– Разве я вообще что-то сказал? – отозвался он, продолжая улыбаться.
Аннетт покачала головой.
– Думаю, нет.
– Я больше слушатель.
– Это необычно. Приходить сюда, чтобы слушать. Большинство стремится рассказывать.
Аннетт сделала несколько шагов в сторону от кофейного стола. Сейчас ей не хотелось, чтобы ей мешали. Себастиан последовал за ней, решив продемонстрировать интерес.
– Как давно ты в этой группе?
Аннетт задумалась, стоит ли говорить правду. Что она уже не помнит. Нет, это прозвучало бы патетически. Слабо. У него создалось бы о ней ложное впечатление. Он вынесет о ней поспешное суждение. Она решила солгать. По крайней мере, о времени.
– Приблизительно полгода. Я развелась, осталась без работы, и еще сын встретил свою любовь и переехал в Канаду. Я очутилась в некоем… вакууме.
Слишком много, слишком рано. Он не спросил, почему она здесь, только как давно. Аннетт пожала плечами, словно желая преуменьшить свои проблемы.
– Мне требовалось говорить об этом. Но я постепенно сокращаю количество посещений, – поспешно добавила она. – Надо ведь идти дальше. Правда? – Она улыбнулась ему.

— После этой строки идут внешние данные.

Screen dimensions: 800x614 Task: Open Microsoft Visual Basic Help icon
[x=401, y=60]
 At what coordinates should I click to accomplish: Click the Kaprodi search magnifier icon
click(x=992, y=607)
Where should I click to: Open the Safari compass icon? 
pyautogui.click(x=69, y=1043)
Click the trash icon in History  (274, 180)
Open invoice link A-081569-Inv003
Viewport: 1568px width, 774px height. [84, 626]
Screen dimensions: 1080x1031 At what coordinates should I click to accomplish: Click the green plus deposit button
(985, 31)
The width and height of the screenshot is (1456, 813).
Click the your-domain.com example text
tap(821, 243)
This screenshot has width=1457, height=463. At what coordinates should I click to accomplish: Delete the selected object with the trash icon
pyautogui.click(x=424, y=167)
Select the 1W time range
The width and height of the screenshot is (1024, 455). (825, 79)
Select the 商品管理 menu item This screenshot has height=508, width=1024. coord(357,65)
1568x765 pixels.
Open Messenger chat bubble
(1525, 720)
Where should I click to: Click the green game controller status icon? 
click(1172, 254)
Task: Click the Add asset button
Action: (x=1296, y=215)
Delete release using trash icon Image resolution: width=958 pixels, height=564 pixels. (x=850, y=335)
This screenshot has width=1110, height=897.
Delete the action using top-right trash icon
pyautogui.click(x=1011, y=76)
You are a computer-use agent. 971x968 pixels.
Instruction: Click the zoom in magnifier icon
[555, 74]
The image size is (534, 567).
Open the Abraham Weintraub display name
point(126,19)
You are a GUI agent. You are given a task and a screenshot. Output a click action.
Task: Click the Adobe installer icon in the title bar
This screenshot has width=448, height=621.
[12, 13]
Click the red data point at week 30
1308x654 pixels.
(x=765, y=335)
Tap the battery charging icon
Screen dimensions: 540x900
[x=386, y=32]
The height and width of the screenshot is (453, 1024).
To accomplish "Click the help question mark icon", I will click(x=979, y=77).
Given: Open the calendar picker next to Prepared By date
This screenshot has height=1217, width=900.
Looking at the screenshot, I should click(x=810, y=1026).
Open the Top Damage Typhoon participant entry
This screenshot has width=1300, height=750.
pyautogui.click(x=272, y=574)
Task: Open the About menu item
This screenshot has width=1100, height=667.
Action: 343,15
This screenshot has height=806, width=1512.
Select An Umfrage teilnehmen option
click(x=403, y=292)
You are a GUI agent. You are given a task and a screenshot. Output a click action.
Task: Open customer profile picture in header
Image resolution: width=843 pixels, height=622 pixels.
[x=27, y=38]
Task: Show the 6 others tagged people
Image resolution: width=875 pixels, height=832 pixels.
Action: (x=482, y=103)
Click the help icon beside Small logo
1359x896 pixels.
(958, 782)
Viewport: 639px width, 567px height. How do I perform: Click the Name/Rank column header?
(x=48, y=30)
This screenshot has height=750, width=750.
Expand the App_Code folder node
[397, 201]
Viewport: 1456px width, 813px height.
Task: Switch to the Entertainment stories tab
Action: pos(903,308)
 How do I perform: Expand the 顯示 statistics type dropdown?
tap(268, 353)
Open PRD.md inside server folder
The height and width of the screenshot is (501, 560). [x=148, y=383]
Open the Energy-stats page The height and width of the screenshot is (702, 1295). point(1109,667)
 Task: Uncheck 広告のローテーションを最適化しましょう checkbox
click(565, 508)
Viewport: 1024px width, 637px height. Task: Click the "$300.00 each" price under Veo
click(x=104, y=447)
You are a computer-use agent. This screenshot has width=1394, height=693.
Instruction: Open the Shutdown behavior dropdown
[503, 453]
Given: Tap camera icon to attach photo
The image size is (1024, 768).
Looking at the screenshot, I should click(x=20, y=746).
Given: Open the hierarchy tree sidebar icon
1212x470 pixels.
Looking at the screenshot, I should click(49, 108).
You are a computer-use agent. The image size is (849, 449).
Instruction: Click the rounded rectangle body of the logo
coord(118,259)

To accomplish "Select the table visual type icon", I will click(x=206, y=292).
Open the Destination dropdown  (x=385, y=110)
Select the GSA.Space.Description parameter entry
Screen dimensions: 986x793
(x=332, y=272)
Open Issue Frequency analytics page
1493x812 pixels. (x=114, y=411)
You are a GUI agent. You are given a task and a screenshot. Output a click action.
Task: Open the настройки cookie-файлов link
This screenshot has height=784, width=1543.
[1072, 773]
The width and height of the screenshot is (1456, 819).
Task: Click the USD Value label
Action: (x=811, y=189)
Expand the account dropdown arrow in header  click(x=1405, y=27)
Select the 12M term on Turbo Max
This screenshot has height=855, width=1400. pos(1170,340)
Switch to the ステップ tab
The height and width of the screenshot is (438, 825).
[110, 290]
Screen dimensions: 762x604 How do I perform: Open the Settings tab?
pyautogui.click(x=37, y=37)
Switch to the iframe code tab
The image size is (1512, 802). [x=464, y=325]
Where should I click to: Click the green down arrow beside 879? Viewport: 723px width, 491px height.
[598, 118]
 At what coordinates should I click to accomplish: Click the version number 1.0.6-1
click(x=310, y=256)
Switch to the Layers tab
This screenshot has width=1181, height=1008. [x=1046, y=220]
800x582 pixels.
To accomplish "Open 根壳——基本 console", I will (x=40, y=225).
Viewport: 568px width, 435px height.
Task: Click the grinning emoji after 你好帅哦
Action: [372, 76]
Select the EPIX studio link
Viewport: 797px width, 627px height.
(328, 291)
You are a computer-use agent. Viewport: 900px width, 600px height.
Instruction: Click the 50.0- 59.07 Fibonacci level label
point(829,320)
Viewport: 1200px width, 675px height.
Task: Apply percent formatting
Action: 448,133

Себастиан на секунду посмотрел в сторону Стефана, который по-прежнему был поглощен дискуссией с теми двумя мужчинами. Он задержал на них взгляд, и у Аннет вдруг возникло ощущение, что ему уже наскучило, что он ищет повод извиниться, чтобы пойти дальше, и что их общение скоро закончится. Она задышала тяжелее. Ее охватила легкая паника, исходившая от глубочайшего страха, – что бы она ни делала, как бы ни старалась, она обречена на вечное одиночество.
Но тут он снова обернулся к ней, обаятельная улыбка вернулась.
– А ты сам почему здесь? – продолжила Аннетт тоном, который представлялся ей очень естественным и непринужденным.
– Стефан думал, что мне это может что-нибудь дать.
– Почему он так думал? Что с тобой произошло?
Прежде чем ответить, Себастиан огляделся.
– Я полагаю, мы еще не дошли до этого. В наших отношениях.
– Нет?
– Нет, но, возможно, дойдем.
Прямота его ответа поразила ее. Поразила и обрадовала.
– Ты имеешь в виду здесь, в группе?
– Нет, я имел в виду где-нибудь в другом месте, где будем только ты и я.
Его самоуверенность ее восхитила. Она почувствовала, что не в силах сдержать улыбки, но отважно посмотрела ему в глаза.
– Ты со мной заигрываешь?
– Немного. Ты против?
– Большинство приходит сюда не для того, чтобы с кем-то познакомиться.
– Отлично, значит, конкуренция меньше, – ответил он, делая маленький, но очевидный шаг ближе к ней. Она ощутила запах его лосьона после бритья. Он понизил голос. – Но я могу уйти отсюда, если ты считаешь, что я перехожу границу приличия.
Аннетт воспользовалась шансом. Дотронулась до его плеча и сообразила, как давно в последний раз касалась другого человека.
– Нет, не надо. Только знай, что я тоже хороший слушатель.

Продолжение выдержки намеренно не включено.